- Metin bölümü -

>>>>

Ali Küçükdemirci
Ali Küçükdemirci. Flütten, piyanoya.. |
İnsanın
akranını yazması zor. Topçuların Bahattin, Şükrü Muhtarın Hülya, Ormancı Yaşarın Ekrem,
amcaoğlu Ümit, Demircilerin Gülser, Şaziye Halanın Canan, Ormancı Enverin
Nahit, Nihat Amcanın Erkin, Çukuzun Güngör, Vehbi Kocaer, Mahmut Alp.. (şu an
hatırlayabildiklerim) aynı yılın çocuklarıydık; 1959. Aramızda ay farkları vardı. (Ali bu isimlere birkaç tane daha eklemişti. Şimdi unuttum iyi mi?
Demircilerin
Ali de bunlardan biriydi. Hepimiz farklıydık, o bizden farklıydı. Hala bu
farkı tüm duyarlılığı koruyor. “Bektaşağa; Hatırladıklarımı da Unutmadan” anı yazılarımı yazarken taaa Kırklarelinden
bilgi ve anılarını paylaşarak yardımcı olmaya çalışıyor. Geçenlerde “Blanabze” ne anlama geliyor diye sormuştum. “tatlı dilli, yılanı
deliğinden çıkaran” anlamına geldiğini söyledi (!)

<<<<

- Mevcut veriler -
>>>>

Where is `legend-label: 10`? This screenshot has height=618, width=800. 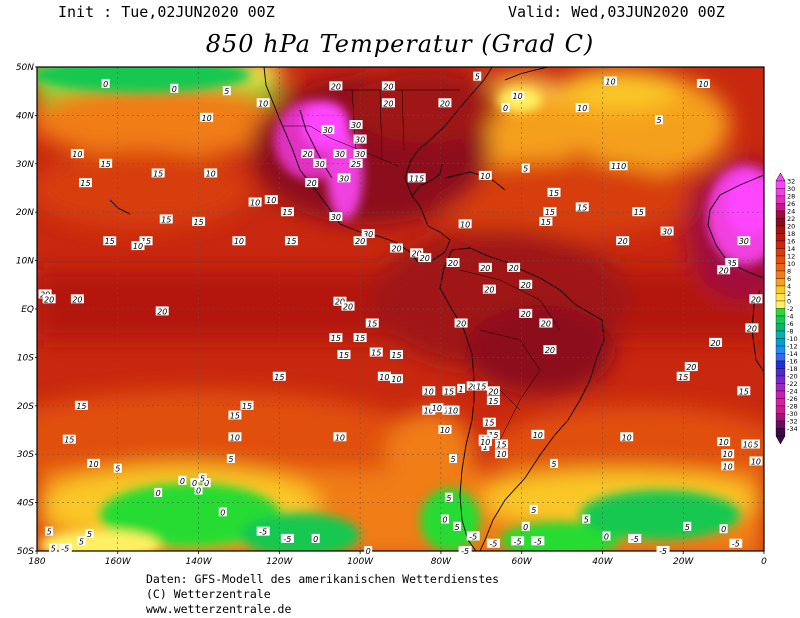 legend-label: 10 is located at coordinates (791, 264).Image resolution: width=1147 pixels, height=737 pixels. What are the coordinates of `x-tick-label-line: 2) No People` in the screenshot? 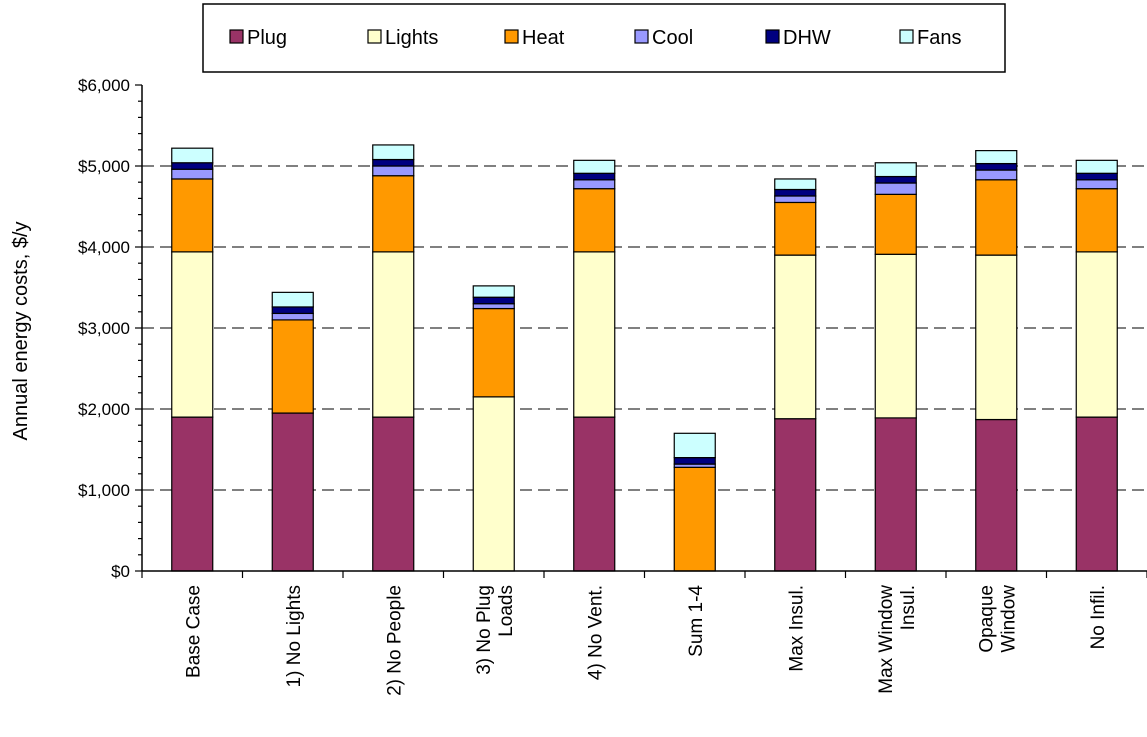 It's located at (394, 640).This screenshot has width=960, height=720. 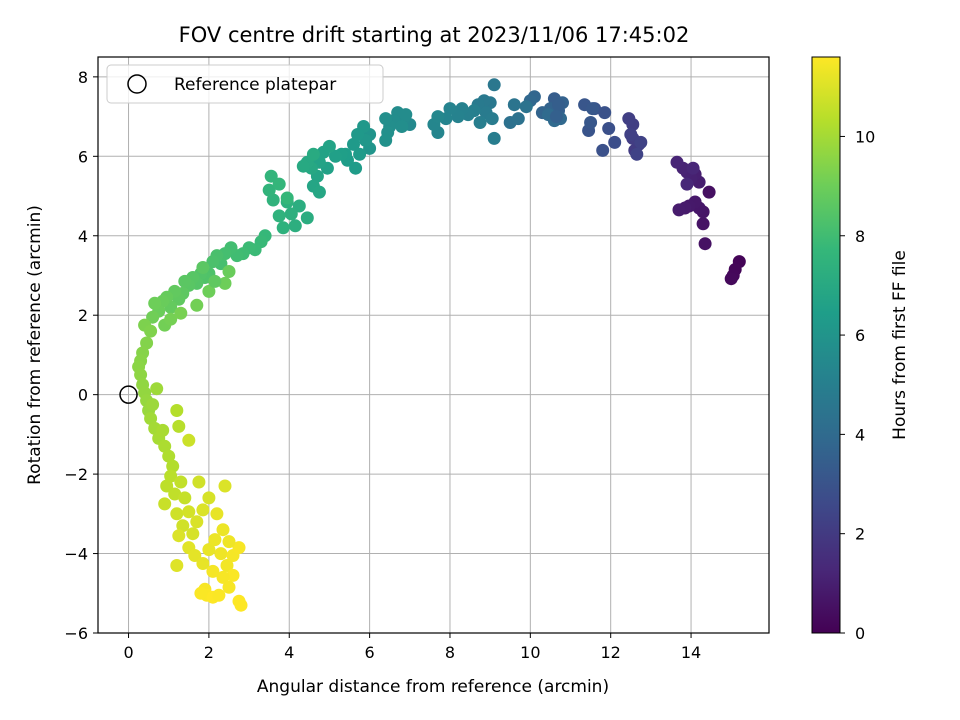 What do you see at coordinates (209, 652) in the screenshot?
I see `x-tick-label: 2` at bounding box center [209, 652].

<<<<

- Görevler -
- 1) Ali Küçükdemirci yazısına göre şu soruların yanıtı nedir?
(a) Yazar ve akranları hangi yılın çocuklarıydı?
(b) Ali, yazarın hangi anı yazılarına yardımcı olmaya çalışıyor?
(c) "Blanabze" ne anlama geliyor?
- 2) Aşağıdaki ifadeler Ali Küçükdemirci yazısıyla uyuşuyor mu? Her biri için evet ya da hayır deyin ve yazıdaki belirleyici sözleri aynen aktarın.
(a) Ali, Demircilerin ailesindendir.
(b) Akranlar arasında yıl farkları vardı.
(c) Ali, anılarını Kırklareli'nden paylaşıyor.
- 3) Ali Küçükdemirci yazısını kaldığı yerden sürdürür müsünüz?

- Maddelere göre yanıtlar -
- 1)
(a) 1959
(b) "Bektaşağa; Hatırladıklarımı da Unutmadan"
(c) "tatlı dilli, yılanı deliğinden çıkaran"

- 2)
(a) Evet: "Demircilerin Ali de bunlardan biriydi."
(b) Hayır: "Aramızda ay farkları vardı."
(c) Evet: "taaa Kırklarelinden bilgi ve anılarını paylaşarak yardımcı olmaya çalışıyor"

- 3)
“Ganabıt”
yazımı okuyunca, “ Sen Tarak Oyunu oynamadın mı? dedi.
Hatırlayamadım. “Biraz ip ucu versen Ali..”
Anlattı. “Tamam” dedim, bildim. Çelik -
Çomak Oyunu gibi bir şey. Yok dedi, tarak
oyunu bu (!)
Size de hatırlatayım; İki kişilik bir oyun. Ebe, elinde bir metre
civarındaki sopa ile önündeki çukurda duran bir karış uzunluğundaki çubuğu
çukura yerleştiriyor. Elindeki sopa ile çukurdaki çubuğun kalkık ucuna vurup
havalandırıyor ve sopayı çubuğa vuruyor, çubuk nereye gider ise artık.. Bazen bir
metre bazen 50 metre.. (Üç kere sopayı çubuğa vuramaz isen veya vurulan çubuğu havada
yakalar isen ebe’lik değişiyor) Çubuğun düştüğü yerden, çıktığı çukura atış yapıyorsun,
ebenin elindeki sopanın boyunda çukura yakın düşürebilirsen yine ebe değişiyor.
Düşüremez isen sen yine çubuk kovalayansın.!
Ali’de de hikaye
çok.. Ama hepsini yazmayayım şimdi (!)
Demircilerin Ali,
çocukken flüt çalardı. Sonra sazı oldu.
Sonra.. sonra baktım ki, çalmadığı enstrüman yok. O’nun dünyası müzik; araştırmak, notaya dökmek, çalmak, söylemek.
Mütevazi kişiliğinin sosyal ve kültürel hayata yansımalarını, Tv programlarını keyifle izliyorum.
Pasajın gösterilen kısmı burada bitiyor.